The Nexus 10 is a premium tablet with excellent build quality. It has a Gorilla Glass protective front and a plastic casing, and a soft and grippy feel. Physical power and volume buttons are found on the top of the tablet, while ports are located on either side.

The Nexus 7, meanwhile, is a well-made slate that feels far more expensive than its low price tag would suggest. The front takes the form of a single sheet of glass, surrounded by a silver metal frame. On the rear is a dark brown textured cover with a rubbery feel, which aids grip and feels nice to the touch. Buttons and ports are kept to a minimum.

Google Nexus 7 video review

Google Nexus 7 vs Nexus 10: Screen

Let’s start by stating the obvious: the Nexus 7 has a 7in screen, and the Nexus 10 not a 10in panel, but a 10.1in display. The Nexus 10 trumps the Nexus 7 with an incredible screen resolution of 2560×1600 pixels, which equates to 300 pixels per inch (ppi). This is higher even than the iPad’s ‘Retina’-quality 264ppi panel, within which individual pixels are indistinguishable to the human eye. The Nexus 7, by comparison, has a 1280×800 screen resolution, which works out at 216ppi. It offers very good detail levels, but is no match for the Nexus 10.

Both tablets use in-plane switching (IPS) panels, which offer excellent viewing angles, contrast and brightness. Either tablet is ideal for watching movies and playing games, but the Nexus 10 more so, given its larger and super-detailed screen.

Google Nexus 7 vs Nexus 10: Processor & performance

The differences between Nexus 7 and Nexus 10 are more pronounced in terms of processor and performance. For starters, the Nexus 7 is a quad-core tablet, with a 1.3GHz nVidia Tegra 3 chip hiding inside, while the Nexus 10 is a dual-core slate, with a 1.7GHz Exynos 5 (based on the ARM Cortex-A15). Notably, the Nexus 7 packs ‘just’ 1GB of RAM, which the Nexus 10 doubles to 2GB. But it also has quad-core ULP GeForce graphics, whereas the Nexus 10 packs a dual-core Mali-T604 chip.
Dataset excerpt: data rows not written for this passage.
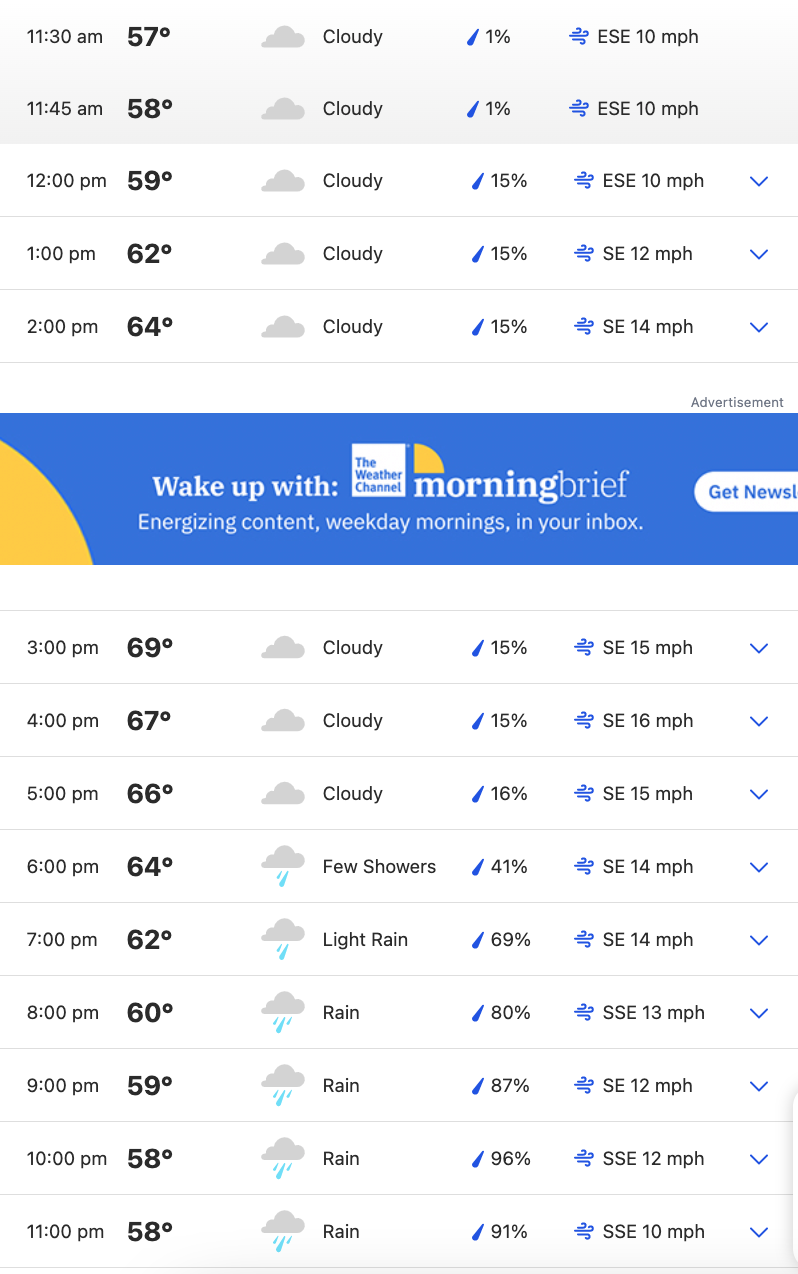Click the 69° temperature at 3:00 pm
The height and width of the screenshot is (1274, 798).
coord(150,648)
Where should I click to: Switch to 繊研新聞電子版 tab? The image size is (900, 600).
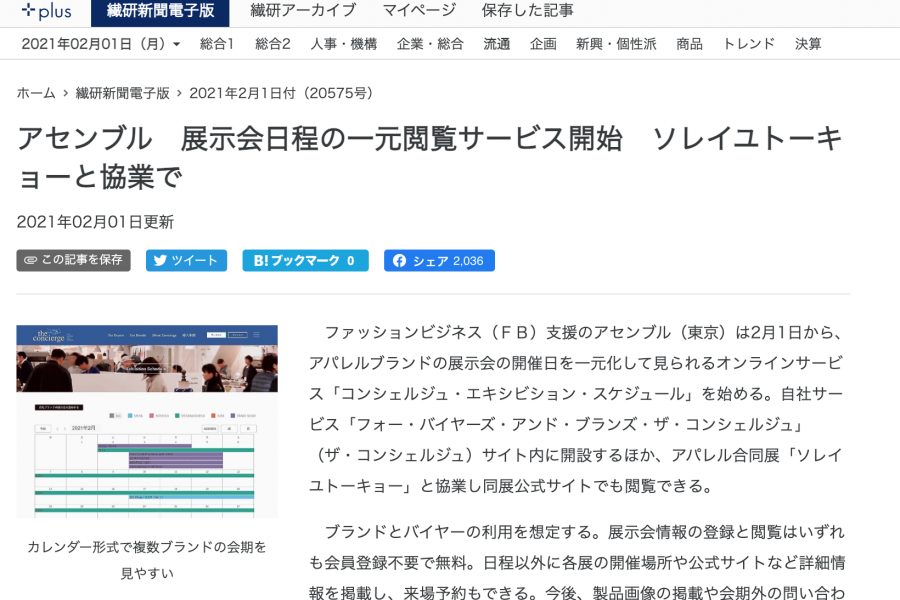pyautogui.click(x=159, y=11)
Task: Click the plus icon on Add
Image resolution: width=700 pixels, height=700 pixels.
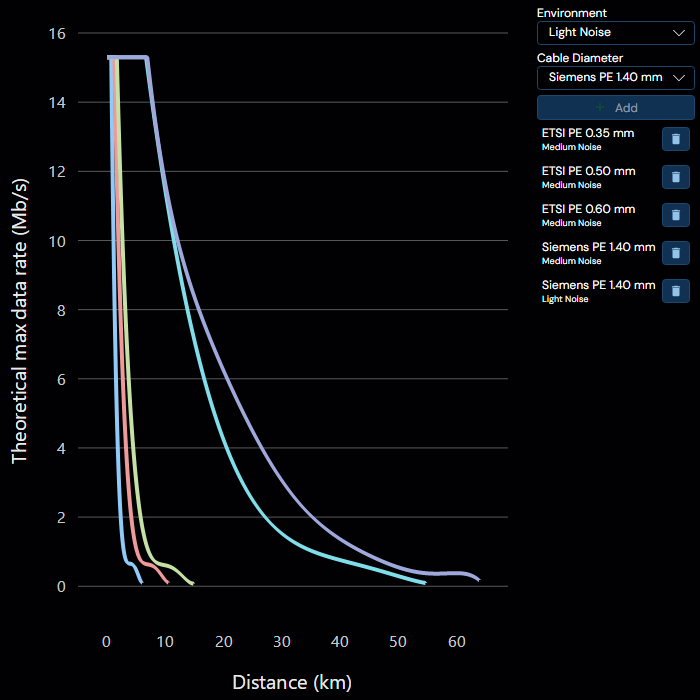Action: (x=600, y=107)
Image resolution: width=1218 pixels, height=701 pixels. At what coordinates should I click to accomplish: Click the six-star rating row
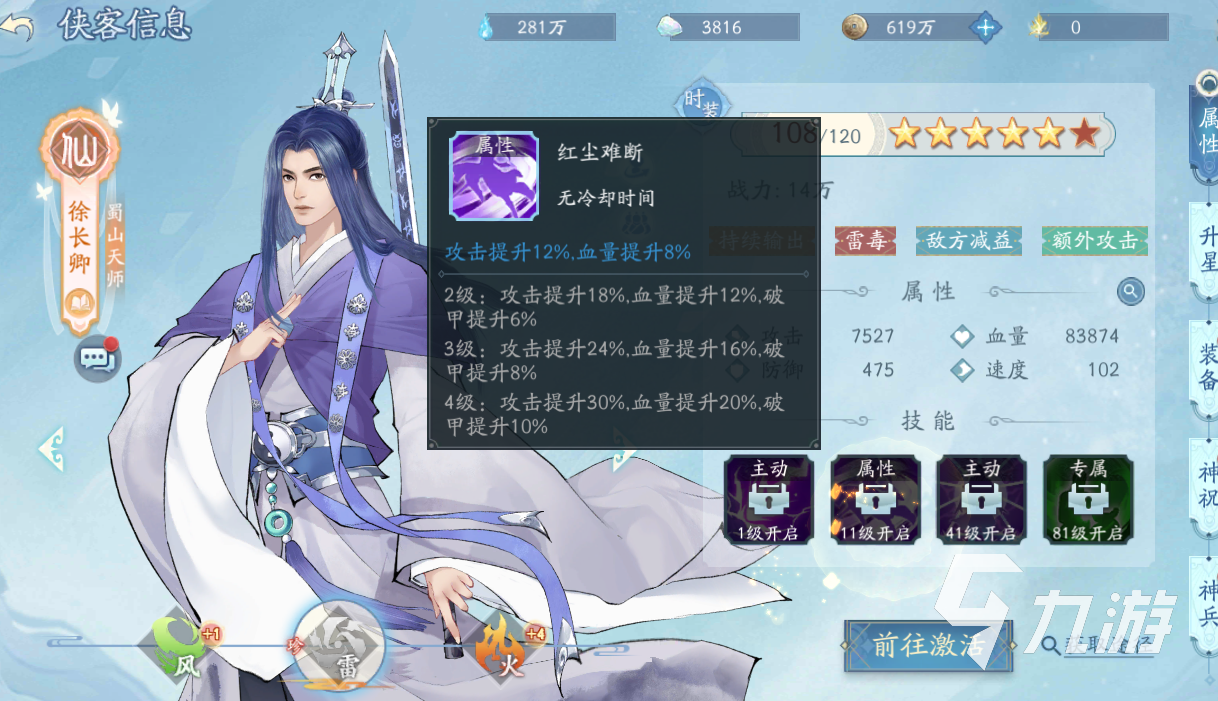(995, 133)
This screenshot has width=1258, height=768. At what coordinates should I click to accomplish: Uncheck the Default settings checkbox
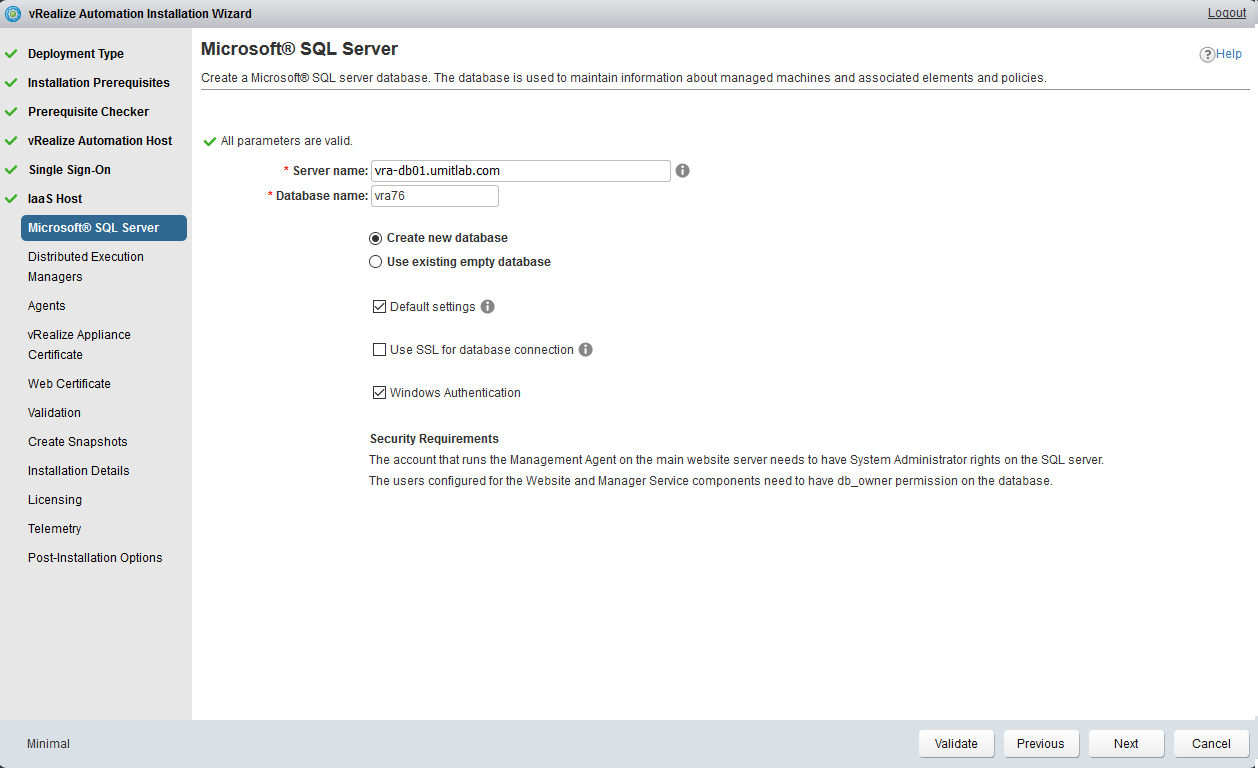click(379, 307)
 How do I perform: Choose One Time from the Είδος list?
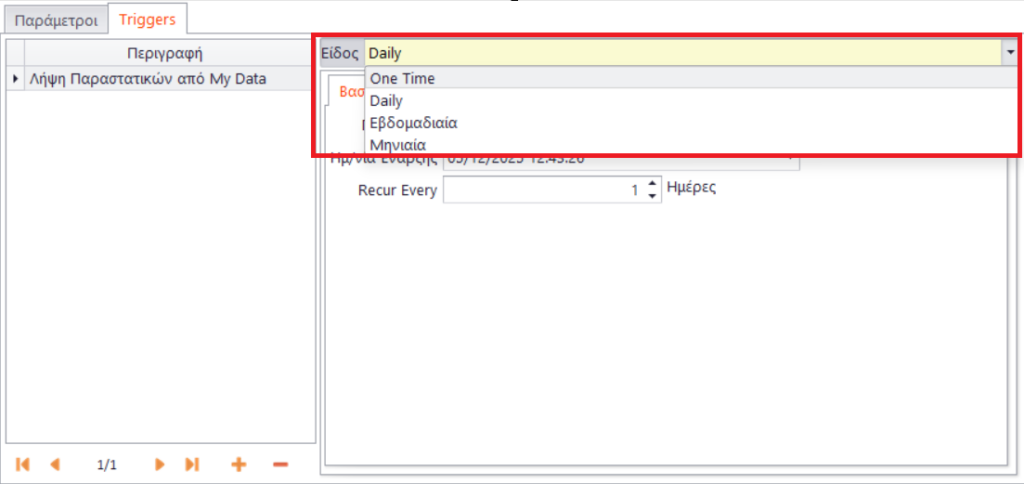(402, 79)
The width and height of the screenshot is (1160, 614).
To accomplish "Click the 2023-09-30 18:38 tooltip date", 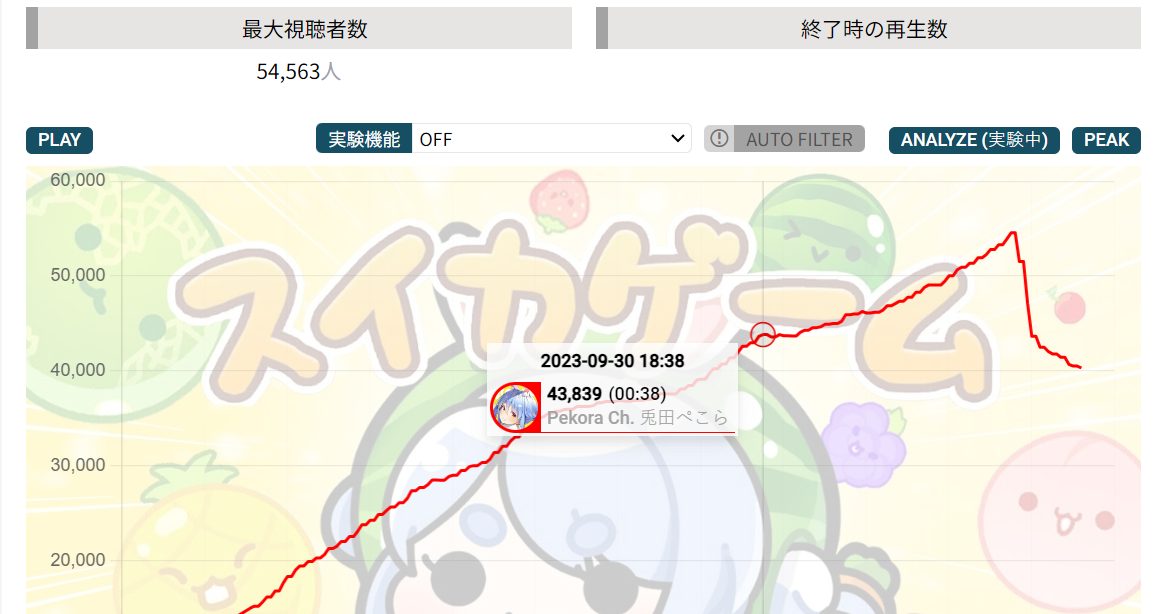I will pos(613,361).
Both tablets offer very good performance within their respective markets, but the Nexus 10 is the better performer. We measured performance using Geekbench, GLBenchmark and SunSpider, and the Nexus 10 came out on top in each.

In the Geekbench speed benchmark the Nexus 7 managed 1,452 points, while in this test the Nexus 10 remains the fastest tablet to date, with 2,505 points. The larger tablet kept the lead in the GLBenchmark Egypt HD graphics test, where we recorded 27fps against the Nexus 7’s 20fps, and in the SunSpider web-browsing test, where the two tablets scored 1,329- and 1,665ms respectively (lower is better in the latter test).

Google Nexus 7 vs Nexus 10: Storage

Both Nexus 7 and Nexus 10 are available in 16- and 32GB capacities, with no memory-card slot for storage expansion. However, Google actively pushes the practice of using the cloud for storage and streaming, with services including Google Play Movies & TV, Google Books, Google Music, Google Magazines and more.

You can also invest in a Wi-Fi-enabled hard drive for additional storage, or take advantage of the many cloud-storage apps available in Google Play – or anywhere else on the web, for that matter, since Android isn’t locked-down in the same way as rival mobile operating systems.

Google Nexus 7 vs Nexus 10: Cameras

We wouldn’t imagine either tablet being the ideal device on which to take digital photos, but you would look marginally less stupid holding up the 7in Nexus 7 than the 10in Nexus 10 to capture snaps. Unfortunately, the Nexus 7 doesn’t have a rear-facing camera, so you’ll have to make do with the Nexus 10 and its 5Mp model.

This is combined with an LED flash, and can take good-quality images; there are also some tweakable settings within the camera app, such as exposure and white balance, and you can go to town afterward. A Photo Sphere mode, new to Jelly Bean 4.2, lets you capture 360-degree panoramas.

More useful, perhaps, is the front-facing camera, which can be used with video-chat services such as Skype, or simply to check your hair and make-up is in place. In this regard the Nexus 10 packs a 1.9Mp snapper, which is capable of 720p video; the Nexus 7 has a lower-resolution 1.2Mp webcam, also suitable for 720p video.